Items excerpted from a collection
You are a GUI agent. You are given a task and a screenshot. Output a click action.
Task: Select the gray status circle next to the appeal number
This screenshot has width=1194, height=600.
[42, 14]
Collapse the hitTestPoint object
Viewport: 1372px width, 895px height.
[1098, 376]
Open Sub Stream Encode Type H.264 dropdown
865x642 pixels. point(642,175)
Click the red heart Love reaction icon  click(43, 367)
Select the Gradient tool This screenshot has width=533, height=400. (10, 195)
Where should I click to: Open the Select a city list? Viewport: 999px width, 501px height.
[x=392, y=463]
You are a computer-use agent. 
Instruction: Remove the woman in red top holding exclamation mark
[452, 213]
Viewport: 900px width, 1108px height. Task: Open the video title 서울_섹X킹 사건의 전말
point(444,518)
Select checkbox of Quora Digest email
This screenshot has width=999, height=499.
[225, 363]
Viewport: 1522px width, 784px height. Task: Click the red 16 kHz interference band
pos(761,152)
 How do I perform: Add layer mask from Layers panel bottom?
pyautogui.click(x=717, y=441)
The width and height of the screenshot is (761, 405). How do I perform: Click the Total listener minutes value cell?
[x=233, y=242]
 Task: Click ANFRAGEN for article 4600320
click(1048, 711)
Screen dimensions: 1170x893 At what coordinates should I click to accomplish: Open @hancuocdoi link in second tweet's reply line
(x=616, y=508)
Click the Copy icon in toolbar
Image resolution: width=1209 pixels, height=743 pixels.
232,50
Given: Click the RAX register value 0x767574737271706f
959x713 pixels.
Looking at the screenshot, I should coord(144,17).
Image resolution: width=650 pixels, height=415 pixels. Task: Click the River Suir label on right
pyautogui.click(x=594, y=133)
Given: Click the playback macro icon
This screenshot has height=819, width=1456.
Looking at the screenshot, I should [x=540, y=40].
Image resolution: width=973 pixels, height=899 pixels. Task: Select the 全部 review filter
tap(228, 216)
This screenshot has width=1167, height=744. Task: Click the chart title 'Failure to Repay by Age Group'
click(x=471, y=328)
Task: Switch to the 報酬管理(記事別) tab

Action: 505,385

▶ [To be done]
Render every line of the items above as a numbered list, dropping any blank lines.

▶ [Completed task]
1. You are a GUI agent. You are given a task and a screenshot. Output a click action.
2. Task: Select the gray status circle next to the appeal number
3. This screenshot has width=1194, height=600.
4. [42, 14]
5. Collapse the hitTestPoint object
6. Viewport: 1372px width, 895px height.
7. [1098, 376]
8. Open Sub Stream Encode Type H.264 dropdown
9. 865x642 pixels. point(642,175)
10. Click the red heart Love reaction icon  click(43, 367)
11. Select the Gradient tool This screenshot has width=533, height=400. (10, 195)
12. Where should I click to: Open the Select a city list? Viewport: 999px width, 501px height.
13. [x=392, y=463]
14. You are a computer-use agent. 
15. Instruction: Remove the woman in red top holding exclamation mark
16. [452, 213]
17. Viewport: 900px width, 1108px height. Task: Open the video title 서울_섹X킹 사건의 전말
18. point(444,518)
19. Select checkbox of Quora Digest email
20. This screenshot has width=999, height=499.
21. [225, 363]
22. Viewport: 1522px width, 784px height. Task: Click the red 16 kHz interference band
23. pos(761,152)
24.  How do I perform: Add layer mask from Layers panel bottom?
25. pyautogui.click(x=717, y=441)
26. The width and height of the screenshot is (761, 405). How do I perform: Click the Total listener minutes value cell?
27. [x=233, y=242]
28.  Task: Click ANFRAGEN for article 4600320
29. click(1048, 711)
30. Screen dimensions: 1170x893 At what coordinates should I click to accomplish: Open @hancuocdoi link in second tweet's reply line
31. (x=616, y=508)
32. Click the Copy icon in toolbar
33. Image resolution: width=1209 pixels, height=743 pixels.
34. 232,50
35. Given: Click the RAX register value 0x767574737271706f
36. 959x713 pixels.
37. Looking at the screenshot, I should coord(144,17).
38. Image resolution: width=650 pixels, height=415 pixels. Task: Click the River Suir label on right
39. pyautogui.click(x=594, y=133)
40. Given: Click the playback macro icon
41. This screenshot has height=819, width=1456.
42. Looking at the screenshot, I should [x=540, y=40].
43. Image resolution: width=973 pixels, height=899 pixels. Task: Select the 全部 review filter
44. tap(228, 216)
45. This screenshot has width=1167, height=744. Task: Click the chart title 'Failure to Repay by Age Group'
46. click(x=471, y=328)
47. Task: Switch to the 報酬管理(記事別) tab
48. Action: 505,385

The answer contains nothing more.